- _Extract to read_
## BEGIN
PgQue: Zero-Bloat Postgres Queue

(github.com)

80 points | by gmcabrita 8 hours ago ago

9 comments

mind-blight 36 minutes ago ago

The vacuum pressure is real. Using a system with the skip locked technique + polling caused massive DB perf issues as the queue depth grew. The query to see the current jobs in the queue ended up being the main performance bottleneck, which cause slower throughput, which caused a larger queue depth, which etc.
Scaling the workers sometimes exacerbates the problem because you run into connection limits or polling hammering the DB.
I love the idea of pg as a queue, but I'm a more skeptical of it after dealing with it in production
saberd 3 hours ago ago

I don't understand the latency graph. It says it has 0.25ms consumer latency.
Then in the latency tradeof section it says end to end latency is between 1-2 seconds.
Is this under heavy load or always? How does this compare to pgmq end to end latency?

[-]
- samokhvalov 2 hours ago ago
  
  (PgQue author here)
## END
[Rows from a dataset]
## BEGIN
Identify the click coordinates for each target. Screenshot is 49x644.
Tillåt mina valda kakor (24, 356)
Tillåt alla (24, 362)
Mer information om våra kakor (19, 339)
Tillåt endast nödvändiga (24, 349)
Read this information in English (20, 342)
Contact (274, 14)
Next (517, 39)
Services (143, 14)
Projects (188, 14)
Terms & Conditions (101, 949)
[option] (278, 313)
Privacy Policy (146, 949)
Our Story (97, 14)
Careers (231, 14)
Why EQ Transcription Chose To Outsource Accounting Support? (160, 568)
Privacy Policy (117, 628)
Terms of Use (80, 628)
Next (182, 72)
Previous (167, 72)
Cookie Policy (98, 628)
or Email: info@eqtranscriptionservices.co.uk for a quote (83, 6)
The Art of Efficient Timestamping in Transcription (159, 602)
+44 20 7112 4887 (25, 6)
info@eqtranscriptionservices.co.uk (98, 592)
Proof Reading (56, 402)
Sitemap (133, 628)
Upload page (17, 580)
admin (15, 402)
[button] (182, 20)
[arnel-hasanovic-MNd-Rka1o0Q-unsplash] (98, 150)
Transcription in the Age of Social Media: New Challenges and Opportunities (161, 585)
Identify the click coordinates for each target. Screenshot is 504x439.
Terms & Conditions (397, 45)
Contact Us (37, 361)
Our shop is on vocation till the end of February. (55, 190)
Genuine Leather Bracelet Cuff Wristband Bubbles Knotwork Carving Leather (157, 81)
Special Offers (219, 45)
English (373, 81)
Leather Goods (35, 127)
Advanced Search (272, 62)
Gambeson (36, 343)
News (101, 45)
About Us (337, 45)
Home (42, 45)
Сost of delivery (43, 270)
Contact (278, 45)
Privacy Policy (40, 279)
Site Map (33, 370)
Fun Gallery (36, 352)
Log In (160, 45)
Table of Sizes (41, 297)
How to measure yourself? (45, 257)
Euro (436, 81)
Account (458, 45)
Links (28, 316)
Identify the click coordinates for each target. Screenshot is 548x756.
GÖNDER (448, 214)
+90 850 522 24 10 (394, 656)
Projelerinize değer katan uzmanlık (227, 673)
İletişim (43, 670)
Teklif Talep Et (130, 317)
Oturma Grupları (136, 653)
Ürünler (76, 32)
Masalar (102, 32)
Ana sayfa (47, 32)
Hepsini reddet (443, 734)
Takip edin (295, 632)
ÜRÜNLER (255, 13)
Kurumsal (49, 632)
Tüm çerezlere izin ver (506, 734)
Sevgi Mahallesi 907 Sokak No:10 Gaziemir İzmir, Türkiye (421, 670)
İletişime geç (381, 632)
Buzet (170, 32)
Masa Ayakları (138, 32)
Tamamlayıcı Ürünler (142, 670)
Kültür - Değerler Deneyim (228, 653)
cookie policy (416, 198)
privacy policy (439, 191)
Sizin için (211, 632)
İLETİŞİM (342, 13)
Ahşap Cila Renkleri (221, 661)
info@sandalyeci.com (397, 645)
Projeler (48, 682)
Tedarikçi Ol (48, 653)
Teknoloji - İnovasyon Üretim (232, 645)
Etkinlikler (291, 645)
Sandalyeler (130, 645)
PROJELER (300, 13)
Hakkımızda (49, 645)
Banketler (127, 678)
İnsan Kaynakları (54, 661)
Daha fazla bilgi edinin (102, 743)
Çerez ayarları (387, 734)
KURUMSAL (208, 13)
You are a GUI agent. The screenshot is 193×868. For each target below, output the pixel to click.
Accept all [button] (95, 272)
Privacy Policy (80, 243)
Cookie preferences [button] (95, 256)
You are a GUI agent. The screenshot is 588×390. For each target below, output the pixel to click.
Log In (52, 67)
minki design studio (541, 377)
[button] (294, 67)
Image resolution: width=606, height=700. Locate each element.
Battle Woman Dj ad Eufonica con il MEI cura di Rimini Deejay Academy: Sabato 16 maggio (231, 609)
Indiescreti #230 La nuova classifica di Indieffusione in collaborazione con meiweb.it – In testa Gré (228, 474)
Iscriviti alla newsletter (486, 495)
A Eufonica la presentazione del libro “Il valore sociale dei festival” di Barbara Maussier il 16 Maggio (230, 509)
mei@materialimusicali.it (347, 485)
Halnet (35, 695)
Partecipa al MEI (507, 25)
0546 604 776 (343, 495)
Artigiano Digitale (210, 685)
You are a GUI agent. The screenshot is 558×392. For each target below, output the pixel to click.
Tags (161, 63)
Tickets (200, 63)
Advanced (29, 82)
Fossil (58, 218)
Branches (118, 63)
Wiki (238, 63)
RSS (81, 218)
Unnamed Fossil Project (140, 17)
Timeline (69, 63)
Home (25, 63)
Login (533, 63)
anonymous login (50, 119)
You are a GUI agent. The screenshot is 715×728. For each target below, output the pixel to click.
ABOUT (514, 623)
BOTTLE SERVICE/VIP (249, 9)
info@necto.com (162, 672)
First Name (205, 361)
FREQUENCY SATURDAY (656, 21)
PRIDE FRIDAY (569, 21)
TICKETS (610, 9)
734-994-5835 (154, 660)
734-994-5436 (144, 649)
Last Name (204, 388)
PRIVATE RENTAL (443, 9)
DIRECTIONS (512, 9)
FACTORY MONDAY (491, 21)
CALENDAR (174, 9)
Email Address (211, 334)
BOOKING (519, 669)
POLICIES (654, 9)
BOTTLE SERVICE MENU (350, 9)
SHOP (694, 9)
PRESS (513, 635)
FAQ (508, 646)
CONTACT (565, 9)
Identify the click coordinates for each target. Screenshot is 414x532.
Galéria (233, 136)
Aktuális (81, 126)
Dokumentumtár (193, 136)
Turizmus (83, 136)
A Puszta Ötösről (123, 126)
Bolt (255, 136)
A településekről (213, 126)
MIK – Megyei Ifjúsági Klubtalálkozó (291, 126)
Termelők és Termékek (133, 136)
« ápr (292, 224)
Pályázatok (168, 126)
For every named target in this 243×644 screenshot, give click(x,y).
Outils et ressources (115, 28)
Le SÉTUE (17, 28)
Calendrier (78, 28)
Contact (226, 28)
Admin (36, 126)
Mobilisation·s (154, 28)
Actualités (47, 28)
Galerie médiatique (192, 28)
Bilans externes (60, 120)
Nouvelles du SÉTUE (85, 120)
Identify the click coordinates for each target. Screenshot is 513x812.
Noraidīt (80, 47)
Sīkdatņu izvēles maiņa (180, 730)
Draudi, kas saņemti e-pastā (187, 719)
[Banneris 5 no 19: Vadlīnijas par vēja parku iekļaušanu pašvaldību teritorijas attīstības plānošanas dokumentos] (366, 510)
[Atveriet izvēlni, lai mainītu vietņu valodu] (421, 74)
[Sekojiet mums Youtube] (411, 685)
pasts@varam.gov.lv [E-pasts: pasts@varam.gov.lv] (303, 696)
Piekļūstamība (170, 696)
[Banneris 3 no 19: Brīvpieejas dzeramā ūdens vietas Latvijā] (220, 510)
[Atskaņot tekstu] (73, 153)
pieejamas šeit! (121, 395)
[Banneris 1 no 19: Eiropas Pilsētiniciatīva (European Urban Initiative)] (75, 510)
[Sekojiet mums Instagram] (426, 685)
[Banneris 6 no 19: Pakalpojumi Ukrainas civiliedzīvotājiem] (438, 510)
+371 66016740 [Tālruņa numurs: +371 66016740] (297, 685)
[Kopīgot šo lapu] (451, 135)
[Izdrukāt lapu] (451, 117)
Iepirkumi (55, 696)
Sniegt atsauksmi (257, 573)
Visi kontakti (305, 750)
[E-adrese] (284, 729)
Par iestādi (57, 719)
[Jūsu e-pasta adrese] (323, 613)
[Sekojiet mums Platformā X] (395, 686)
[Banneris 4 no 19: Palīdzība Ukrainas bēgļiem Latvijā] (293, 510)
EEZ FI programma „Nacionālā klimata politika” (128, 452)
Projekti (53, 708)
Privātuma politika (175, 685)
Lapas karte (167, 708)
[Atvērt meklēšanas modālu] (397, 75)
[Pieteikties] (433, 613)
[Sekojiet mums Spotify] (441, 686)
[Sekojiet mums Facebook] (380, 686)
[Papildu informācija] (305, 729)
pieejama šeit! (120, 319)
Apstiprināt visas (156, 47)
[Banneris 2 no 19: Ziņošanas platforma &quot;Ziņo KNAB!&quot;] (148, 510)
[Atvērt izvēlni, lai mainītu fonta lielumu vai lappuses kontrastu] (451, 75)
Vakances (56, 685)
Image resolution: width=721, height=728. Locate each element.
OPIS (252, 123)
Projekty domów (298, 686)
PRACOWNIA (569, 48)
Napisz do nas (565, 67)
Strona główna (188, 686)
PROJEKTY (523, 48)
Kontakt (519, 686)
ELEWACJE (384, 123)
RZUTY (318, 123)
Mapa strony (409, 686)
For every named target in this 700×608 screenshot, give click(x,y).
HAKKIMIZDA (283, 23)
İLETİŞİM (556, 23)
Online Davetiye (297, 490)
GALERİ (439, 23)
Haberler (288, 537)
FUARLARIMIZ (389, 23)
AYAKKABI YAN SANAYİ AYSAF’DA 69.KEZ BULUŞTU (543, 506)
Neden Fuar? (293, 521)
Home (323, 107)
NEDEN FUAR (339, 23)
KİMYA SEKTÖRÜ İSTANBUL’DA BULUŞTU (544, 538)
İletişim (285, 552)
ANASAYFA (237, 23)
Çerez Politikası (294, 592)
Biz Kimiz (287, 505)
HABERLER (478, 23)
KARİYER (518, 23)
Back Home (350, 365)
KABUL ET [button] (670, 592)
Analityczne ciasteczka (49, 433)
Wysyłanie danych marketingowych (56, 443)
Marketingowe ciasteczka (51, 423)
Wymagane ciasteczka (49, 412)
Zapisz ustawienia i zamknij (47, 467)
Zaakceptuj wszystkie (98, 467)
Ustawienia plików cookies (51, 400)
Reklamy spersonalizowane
## END
- _Required tasks_
A. List every username that appears in the PgQue thread.
B. Print everything in the PgQue thread from "mind-blight 36 minutes" down to "hammering the DB.".
C. In the PgQue thread, what consumer latency does the latency graph show, according to saberd?

- _Task-by-task solutions_
A. gmcabrita, mind-blight, saberd, samokhvalov

B.
mind-blight 36 minutes ago ago

The vacuum pressure is real. Using a system with the skip locked technique + polling caused massive DB perf issues as the queue depth grew. The query to see the current jobs in the queue ended up being the main performance bottleneck, which cause slower throughput, which caused a larger queue depth, which etc.
Scaling the workers sometimes exacerbates the problem because you run into connection limits or polling hammering the DB.

C. 0.25ms